◆ Assignment ◆
Please reproduce the full set of data below exactly.

◆ Stored data entries ◆
-------------------------

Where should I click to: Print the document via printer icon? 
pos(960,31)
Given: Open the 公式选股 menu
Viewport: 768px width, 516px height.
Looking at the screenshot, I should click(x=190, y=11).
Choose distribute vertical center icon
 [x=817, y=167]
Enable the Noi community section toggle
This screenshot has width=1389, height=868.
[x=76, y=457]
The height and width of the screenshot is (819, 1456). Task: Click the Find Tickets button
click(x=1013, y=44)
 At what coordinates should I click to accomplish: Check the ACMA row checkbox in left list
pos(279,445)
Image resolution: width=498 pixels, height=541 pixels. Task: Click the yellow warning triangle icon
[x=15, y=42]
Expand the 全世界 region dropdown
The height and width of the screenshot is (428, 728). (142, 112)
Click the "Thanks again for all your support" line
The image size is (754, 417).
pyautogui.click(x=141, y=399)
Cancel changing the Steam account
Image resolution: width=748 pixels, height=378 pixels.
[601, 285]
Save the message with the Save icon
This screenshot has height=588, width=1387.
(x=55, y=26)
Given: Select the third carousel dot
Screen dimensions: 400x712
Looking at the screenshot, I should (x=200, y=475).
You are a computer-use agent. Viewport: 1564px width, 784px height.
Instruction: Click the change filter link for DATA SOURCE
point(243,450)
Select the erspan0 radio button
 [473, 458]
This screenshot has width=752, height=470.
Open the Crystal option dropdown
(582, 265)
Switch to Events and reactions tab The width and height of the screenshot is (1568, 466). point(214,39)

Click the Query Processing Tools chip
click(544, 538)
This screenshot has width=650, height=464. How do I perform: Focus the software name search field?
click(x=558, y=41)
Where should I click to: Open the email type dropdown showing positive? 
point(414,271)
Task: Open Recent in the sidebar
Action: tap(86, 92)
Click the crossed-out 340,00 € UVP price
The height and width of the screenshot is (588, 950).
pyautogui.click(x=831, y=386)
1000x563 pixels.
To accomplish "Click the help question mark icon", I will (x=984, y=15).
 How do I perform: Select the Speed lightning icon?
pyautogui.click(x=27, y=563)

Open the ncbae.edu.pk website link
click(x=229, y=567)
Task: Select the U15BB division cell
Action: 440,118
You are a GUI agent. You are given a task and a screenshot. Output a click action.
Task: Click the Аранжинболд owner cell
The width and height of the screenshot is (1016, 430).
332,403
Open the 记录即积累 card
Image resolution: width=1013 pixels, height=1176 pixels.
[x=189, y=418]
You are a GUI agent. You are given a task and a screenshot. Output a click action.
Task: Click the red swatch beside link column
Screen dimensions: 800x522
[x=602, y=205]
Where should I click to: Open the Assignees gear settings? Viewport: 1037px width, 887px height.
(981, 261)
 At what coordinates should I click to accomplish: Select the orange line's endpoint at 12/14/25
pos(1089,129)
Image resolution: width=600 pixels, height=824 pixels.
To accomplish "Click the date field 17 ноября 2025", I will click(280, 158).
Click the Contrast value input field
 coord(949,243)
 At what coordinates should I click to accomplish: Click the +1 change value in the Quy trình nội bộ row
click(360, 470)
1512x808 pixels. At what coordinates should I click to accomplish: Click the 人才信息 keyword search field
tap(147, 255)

-------------------------

◆ Answer to this problem ◆
Where should I click to: Print the document via printer icon? 
pos(960,31)
Given: Open the 公式选股 menu
Viewport: 768px width, 516px height.
Looking at the screenshot, I should click(x=190, y=11).
Choose distribute vertical center icon
 [x=817, y=167]
Enable the Noi community section toggle
This screenshot has width=1389, height=868.
[x=76, y=457]
The height and width of the screenshot is (819, 1456). Task: Click the Find Tickets button
click(x=1013, y=44)
 At what coordinates should I click to accomplish: Check the ACMA row checkbox in left list
pos(279,445)
Image resolution: width=498 pixels, height=541 pixels. Task: Click the yellow warning triangle icon
[x=15, y=42]
Expand the 全世界 region dropdown
The height and width of the screenshot is (428, 728). (142, 112)
Click the "Thanks again for all your support" line
The image size is (754, 417).
pyautogui.click(x=141, y=399)
Cancel changing the Steam account
Image resolution: width=748 pixels, height=378 pixels.
[601, 285]
Save the message with the Save icon
This screenshot has height=588, width=1387.
(x=55, y=26)
Given: Select the third carousel dot
Screen dimensions: 400x712
Looking at the screenshot, I should (x=200, y=475).
You are a computer-use agent. Viewport: 1564px width, 784px height.
Instruction: Click the change filter link for DATA SOURCE
point(243,450)
Select the erspan0 radio button
 [473, 458]
This screenshot has width=752, height=470.
Open the Crystal option dropdown
(582, 265)
Switch to Events and reactions tab The width and height of the screenshot is (1568, 466). point(214,39)

Click the Query Processing Tools chip
click(544, 538)
This screenshot has width=650, height=464. How do I perform: Focus the software name search field?
click(x=558, y=41)
Where should I click to: Open the email type dropdown showing positive? 
point(414,271)
Task: Open Recent in the sidebar
Action: tap(86, 92)
Click the crossed-out 340,00 € UVP price
The height and width of the screenshot is (588, 950).
pyautogui.click(x=831, y=386)
1000x563 pixels.
To accomplish "Click the help question mark icon", I will (x=984, y=15).
 How do I perform: Select the Speed lightning icon?
pyautogui.click(x=27, y=563)

Open the ncbae.edu.pk website link
click(x=229, y=567)
Task: Select the U15BB division cell
Action: 440,118
You are a GUI agent. You are given a task and a screenshot. Output a click action.
Task: Click the Аранжинболд owner cell
The width and height of the screenshot is (1016, 430).
332,403
Open the 记录即积累 card
Image resolution: width=1013 pixels, height=1176 pixels.
[x=189, y=418]
You are a GUI agent. You are given a task and a screenshot. Output a click action.
Task: Click the red swatch beside link column
Screen dimensions: 800x522
[x=602, y=205]
Where should I click to: Open the Assignees gear settings? Viewport: 1037px width, 887px height.
(981, 261)
 At what coordinates should I click to accomplish: Select the orange line's endpoint at 12/14/25
pos(1089,129)
Image resolution: width=600 pixels, height=824 pixels.
To accomplish "Click the date field 17 ноября 2025", I will click(280, 158).
Click the Contrast value input field
 coord(949,243)
 At what coordinates should I click to accomplish: Click the +1 change value in the Quy trình nội bộ row
click(360, 470)
1512x808 pixels. At what coordinates should I click to accomplish: Click the 人才信息 keyword search field
tap(147, 255)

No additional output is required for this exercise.